Rather than seek alternative approaches, the United States and its allies should bring greater focus and coherence to their current strategy. Particular care should be taken to ensure that this approach is sustainable over time, since long-term delay in Iran's nuclear progress may be achievable even if an agreement remains elusive. Specifically, a revitalized strategy should have four components:

* Economic sanctions: Washington and its allies should strengthen the sanctions, but also aim them at the regime and its supporters to minimize the effects on the broader population. This includes more-robust measures to constrain Iran's oil revenues, as well as more-aggressive efforts to limit the movement and target the assets of regime figures.

* Military pressure: Washington should bolster the credibility of its military threats in several ways: through better discipline in its public messaging regarding U.S. and Israeli military options, increased military cooperation with regional allies, a more active approach to Syria, and the articulation of clearer redlines for Iran's nuclear program.

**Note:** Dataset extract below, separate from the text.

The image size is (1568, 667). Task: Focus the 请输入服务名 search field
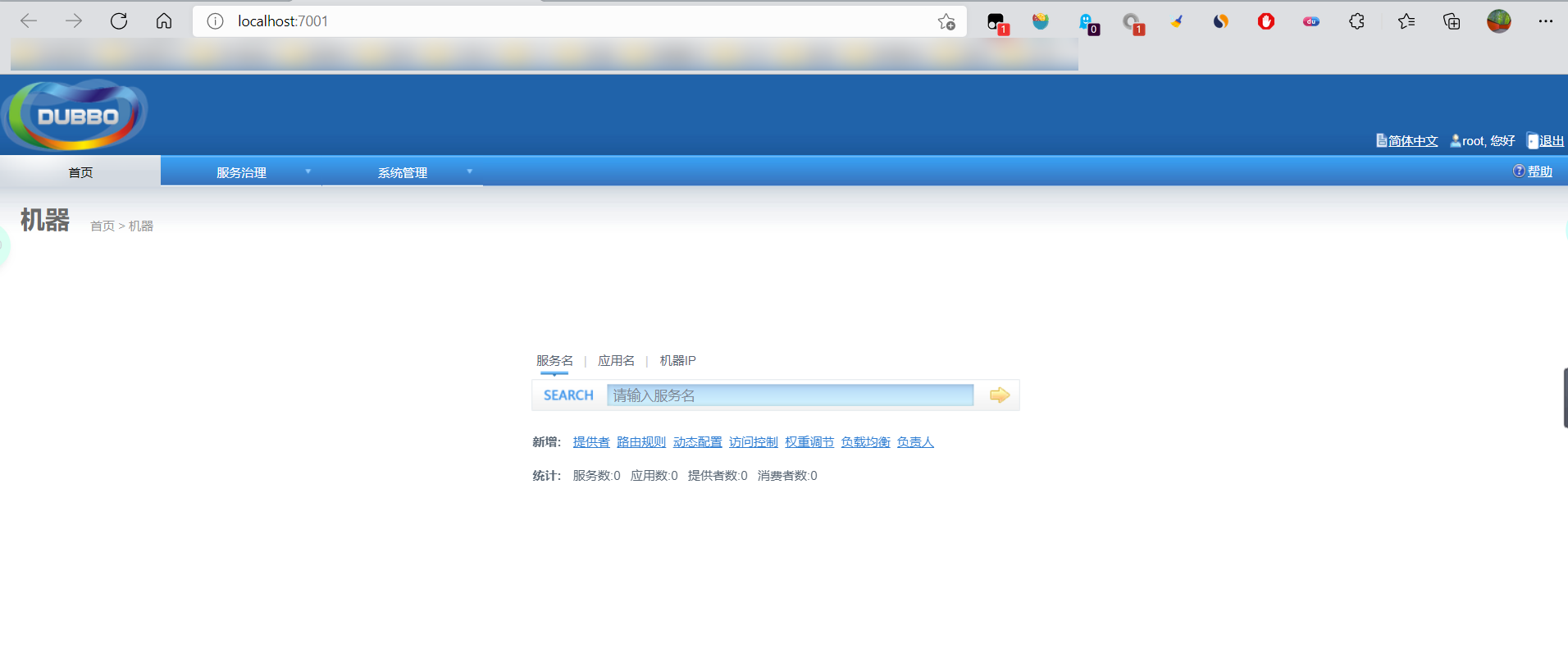790,395

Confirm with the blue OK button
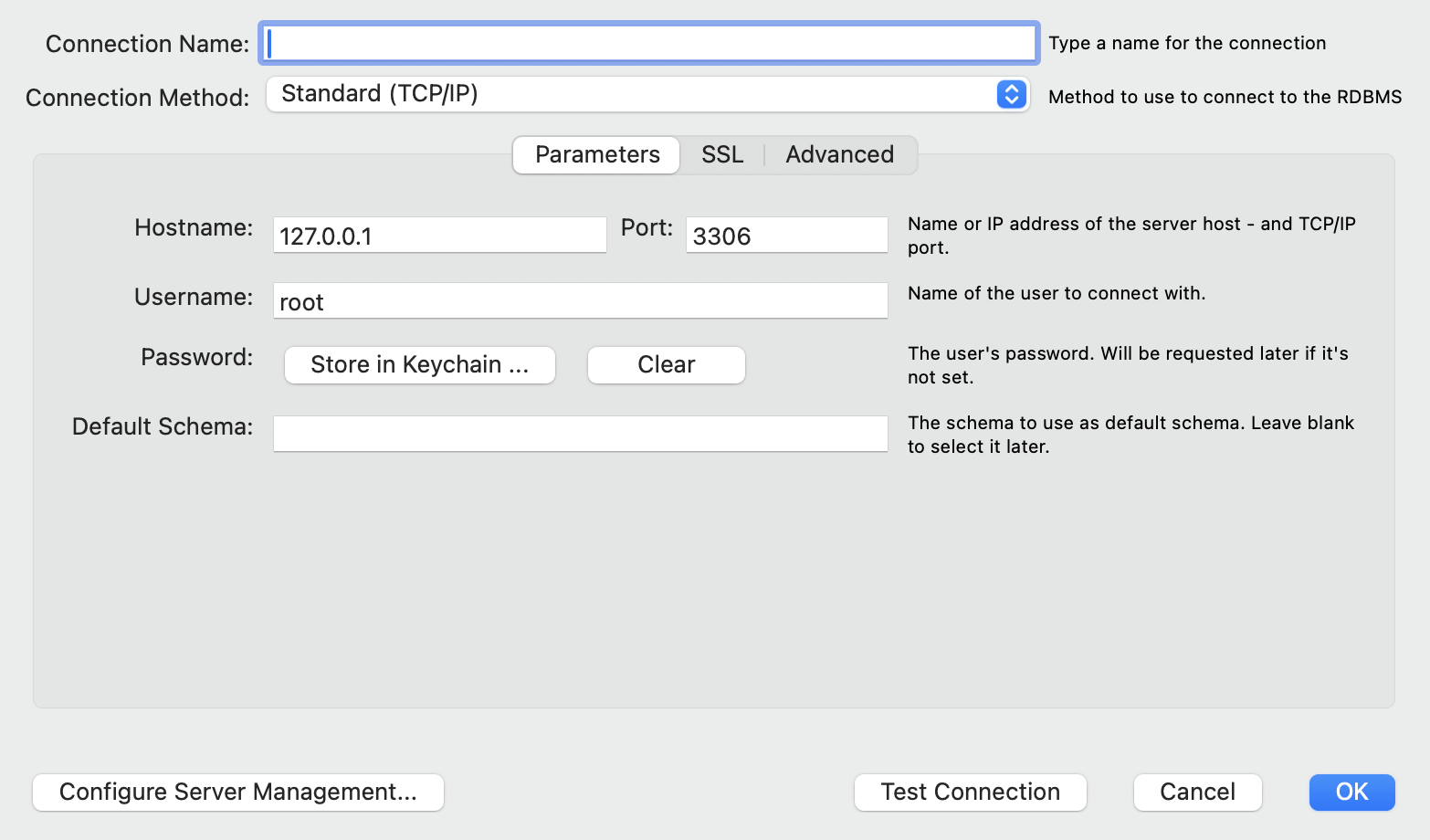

* Support for the opposition: The United States should significantly step up its efforts to aid the Iranian opposition and boost the international profile of Iranian dissidents. This could take both traditional forms (e.g., U.S. officials meeting with opposition figures and bringing attention to their cause) and nontraditional forms (e.g., helping dissidents defeat regime efforts to interfere with their communications).

* Negotiations: Washington should leave the door open for direct U.S.-Iran talks in order to demonstrate good faith to allies and the Iranian people. Yet it should not allow the prospect of such discussions to distract from the P5+1 negotiations, which remain the best forum to marshal international pressure on Tehran.


Michael Singh is managing director of The Washington Institute.